> TÂCHE 1
D'après l'article sur le vaccin Spoutnik V, quel exemple Vladimir Poutine donnait-il pour appuyer sa thèse ?
> TÂCHE 2
Recopiez sans rien changer le passage de l'article sur le vaccin Spoutnik V qui va de « Ainsi, il faut » jusqu'à « effets secondaires majeurs. » inclus.

Après avoir désespéré de recevoir rapidement le vaccin germano-américain « Pfizer », la Tunisie attend fébrilement le premier lot du vaccin russe Spoutnik V. Un vaccin qui revient de loin; après avoir été accueilli fraichement par la communauté scientifique occidentale.
Manque d’anticipation dans sa stratégie de planification vaccinale? Après avoir misé sur le vaccin germano-américain « Pfizer », le ministère de la Santé se rabattait enfin sur le vaccin Spoutnik V. Sachant que la Russie s’engageait à fournir à la Tunisie un premier lot de ce vaccin « dans les meilleurs délais ». Alors que nos voisins algériens et marocains étaient plus réalistes et plus perspicaces. En mettant déjà en œuvre une vaccination de masse de leur population respective.
Ainsi, il faut reconnaitre, pour dédouaner le Comité scientifique chargé au sein du ministère du choix de vaccin idoine, qu’à l’automne 2020, l’OMS et nombre d’experts en virologie et en immunologie doutaient franchement de l’efficacité du vaccin russe.
Poutine en première ligne
Faudrait-il rappeler qu’au mois d’août dernier, le président Vladimir Poutine en personne avait déclaré en grande pompe que son pays a réussi à découvrir le premier vaccin anti-Covid enregistré dans le monde, le Spoutnik V. Pour appuyer sa thèse, il citait même l’exemple de l’une de ses deux filles qui aurait reçu le vaccin sans effets secondaires majeurs.

> DONNÉES FOURNIES
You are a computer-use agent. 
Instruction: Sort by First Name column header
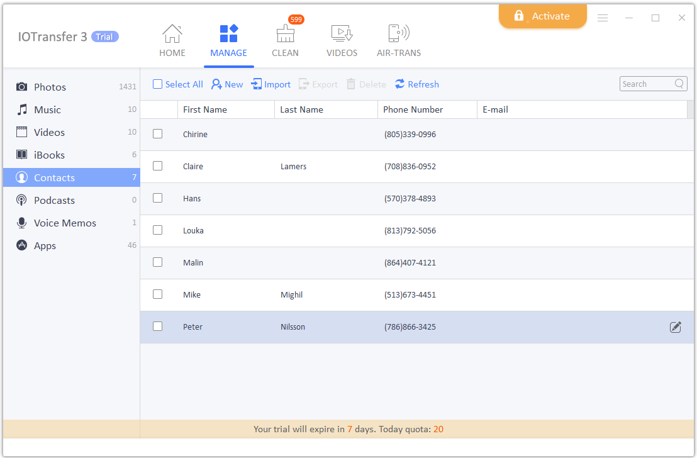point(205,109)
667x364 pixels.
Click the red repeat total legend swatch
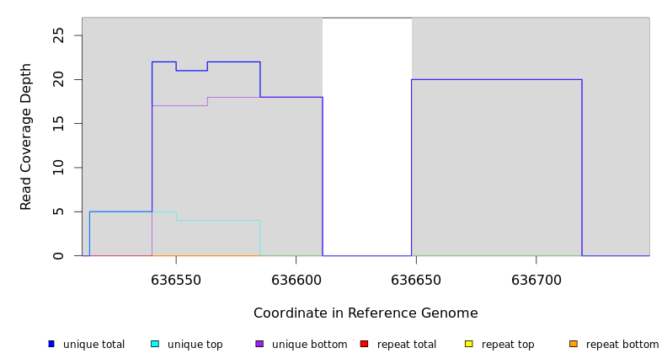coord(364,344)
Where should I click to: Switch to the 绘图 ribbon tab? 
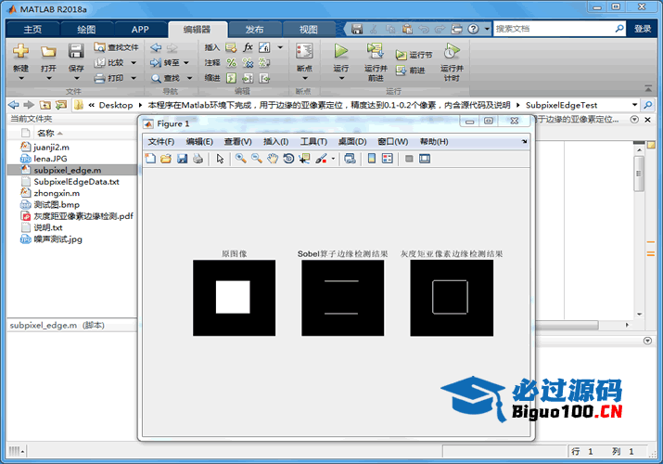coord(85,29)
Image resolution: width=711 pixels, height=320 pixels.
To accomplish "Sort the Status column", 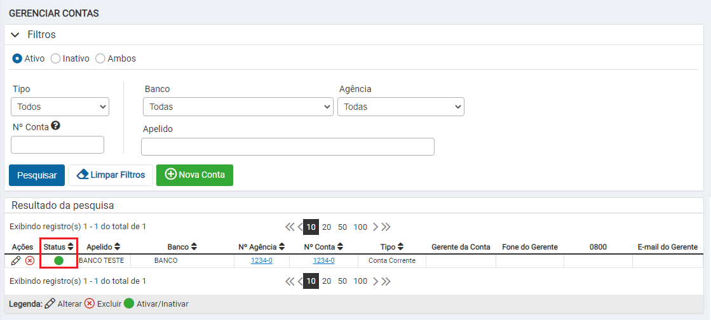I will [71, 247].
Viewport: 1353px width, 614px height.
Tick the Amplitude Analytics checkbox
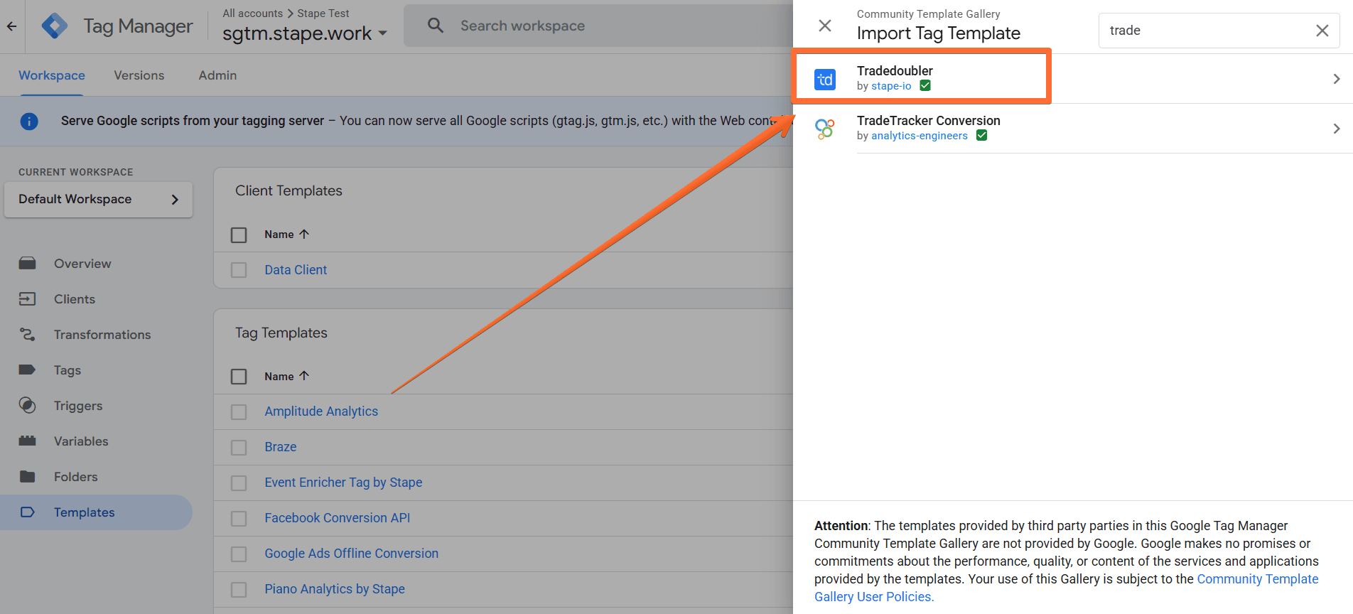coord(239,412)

--

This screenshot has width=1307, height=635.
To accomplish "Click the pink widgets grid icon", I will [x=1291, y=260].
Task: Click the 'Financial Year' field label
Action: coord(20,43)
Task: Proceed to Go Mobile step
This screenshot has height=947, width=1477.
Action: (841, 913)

> RÉPONSE 1
L'une de ses deux filles, qui aurait reçu le vaccin sans effets secondaires majeurs.

> RÉPONSE 2
Ainsi, il faut reconnaitre, pour dédouaner le Comité scientifique chargé au sein du ministère du choix de vaccin idoine, qu’à l’automne 2020, l’OMS et nombre d’experts en virologie et en immunologie doutaient franchement de l’efficacité du vaccin russe.
Poutine en première ligne
Faudrait-il rappeler qu’au mois d’août dernier, le président Vladimir Poutine en personne avait déclaré en grande pompe que son pays a réussi à découvrir le premier vaccin anti-Covid enregistré dans le monde, le Spoutnik V. Pour appuyer sa thèse, il citait même l’exemple de l’une de ses deux filles qui aurait reçu le vaccin sans effets secondaires majeurs.